** Opening Provided information block **

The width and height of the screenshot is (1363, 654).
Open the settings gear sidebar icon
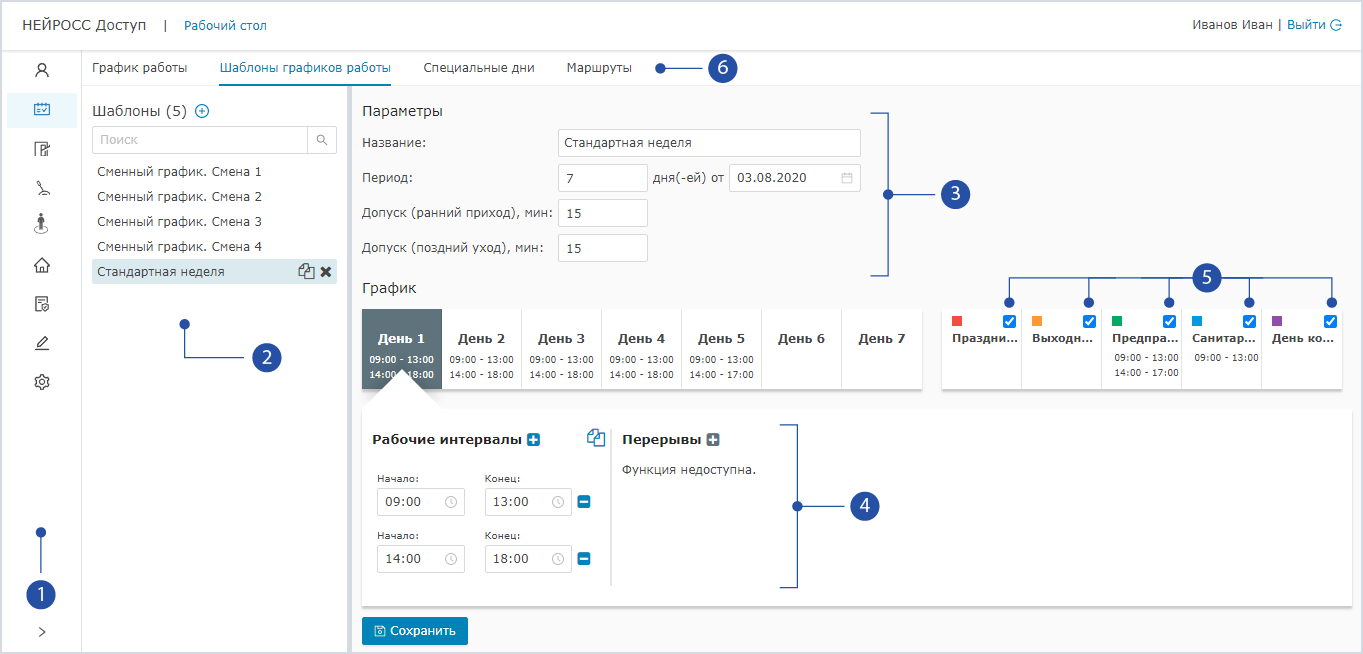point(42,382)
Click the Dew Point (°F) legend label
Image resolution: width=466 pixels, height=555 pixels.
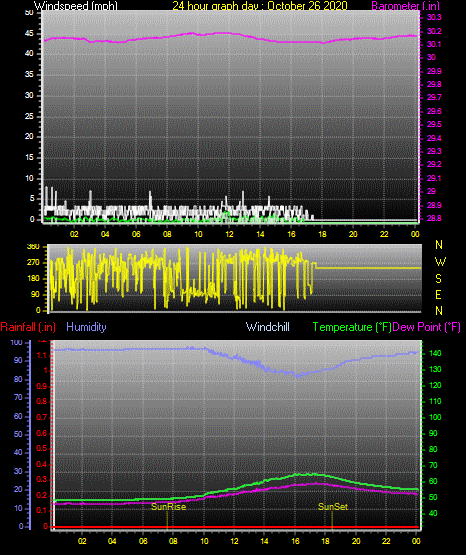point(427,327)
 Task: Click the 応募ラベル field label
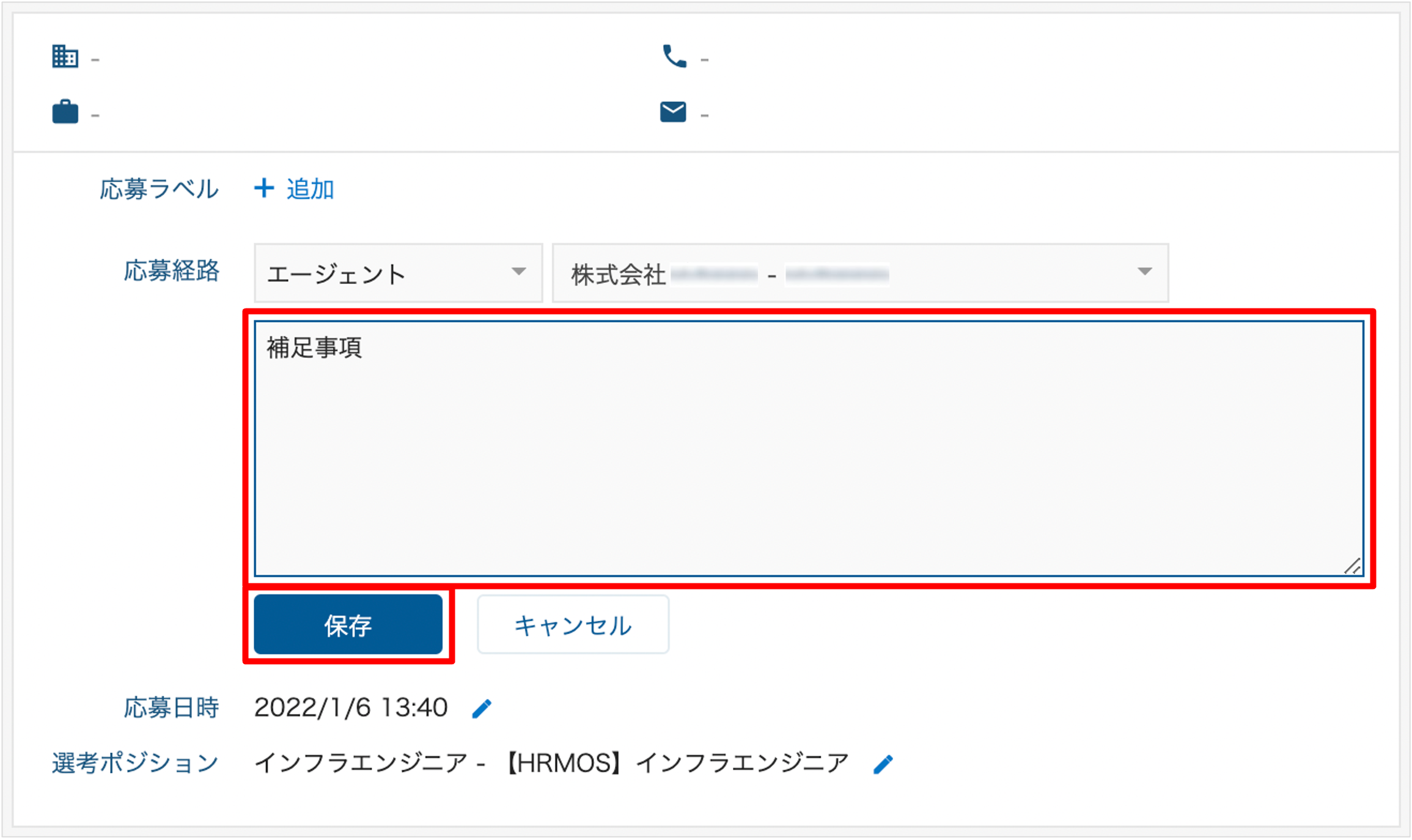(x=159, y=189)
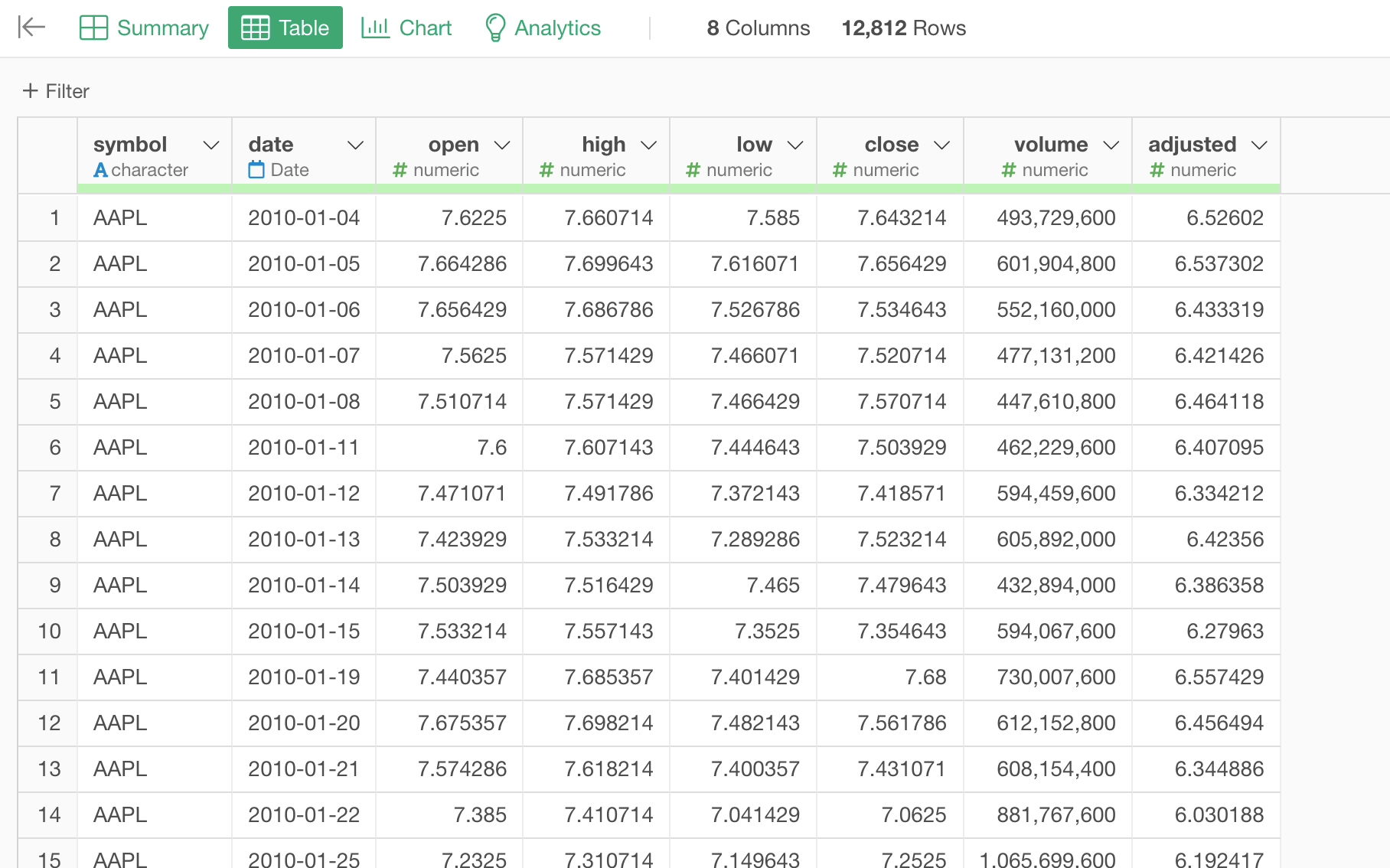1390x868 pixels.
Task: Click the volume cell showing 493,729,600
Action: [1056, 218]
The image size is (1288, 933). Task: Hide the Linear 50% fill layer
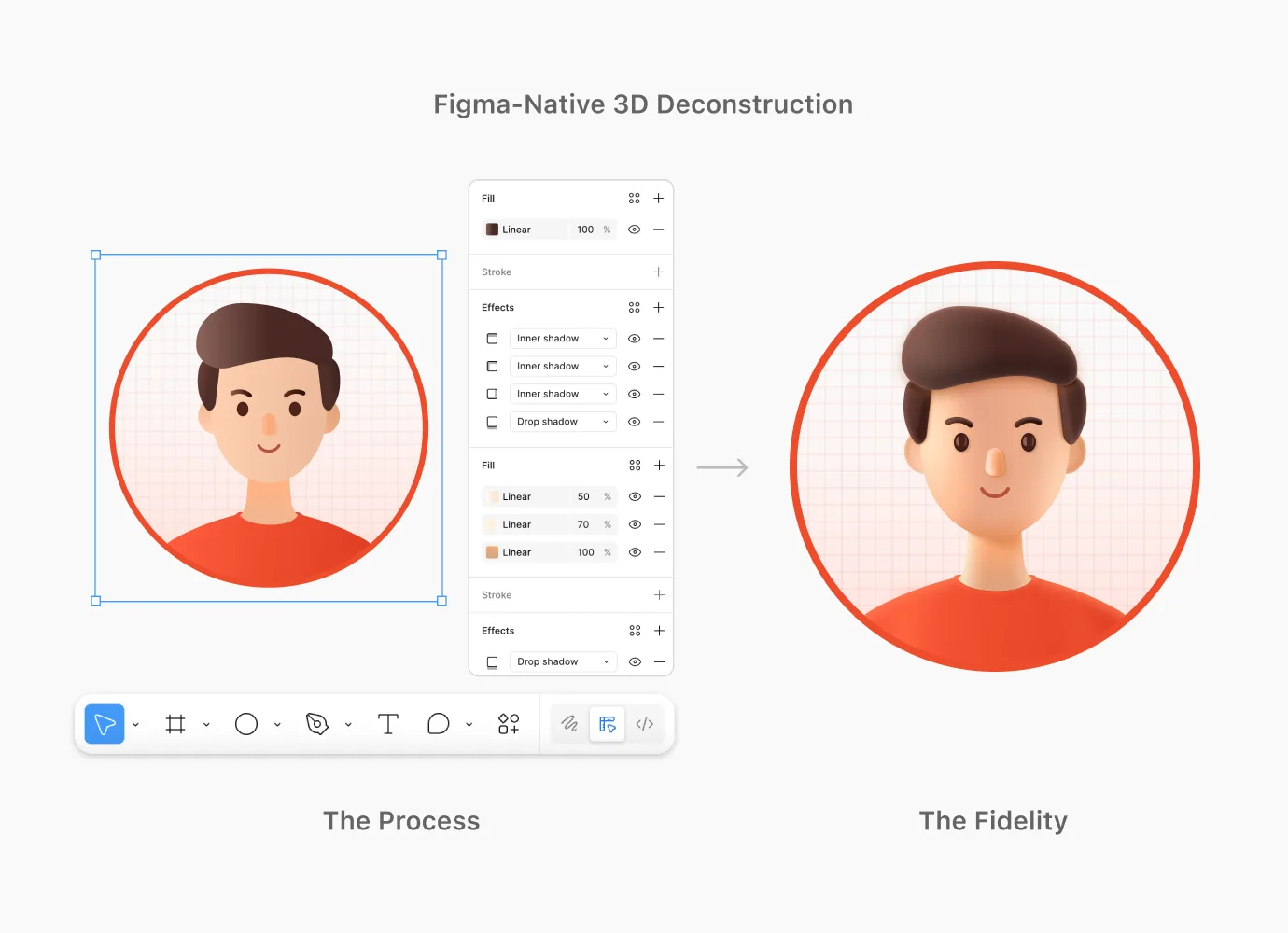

** Closing Provided information block **

__Requirement__:
Please retype every record exactly, leaving the pictures out.

__Task solution__:
The width and height of the screenshot is (1363, 654).
Open the settings gear sidebar icon
point(42,382)
Click the Dew Point (°F) legend label
Image resolution: width=466 pixels, height=555 pixels.
point(427,327)
 Task: Click the 応募ラベル field label
(x=159, y=189)
1390x868 pixels.
Task: Click the volume cell showing 493,729,600
Action: [1056, 218]
The image size is (1288, 933). Task: Hide the Linear 50% fill layer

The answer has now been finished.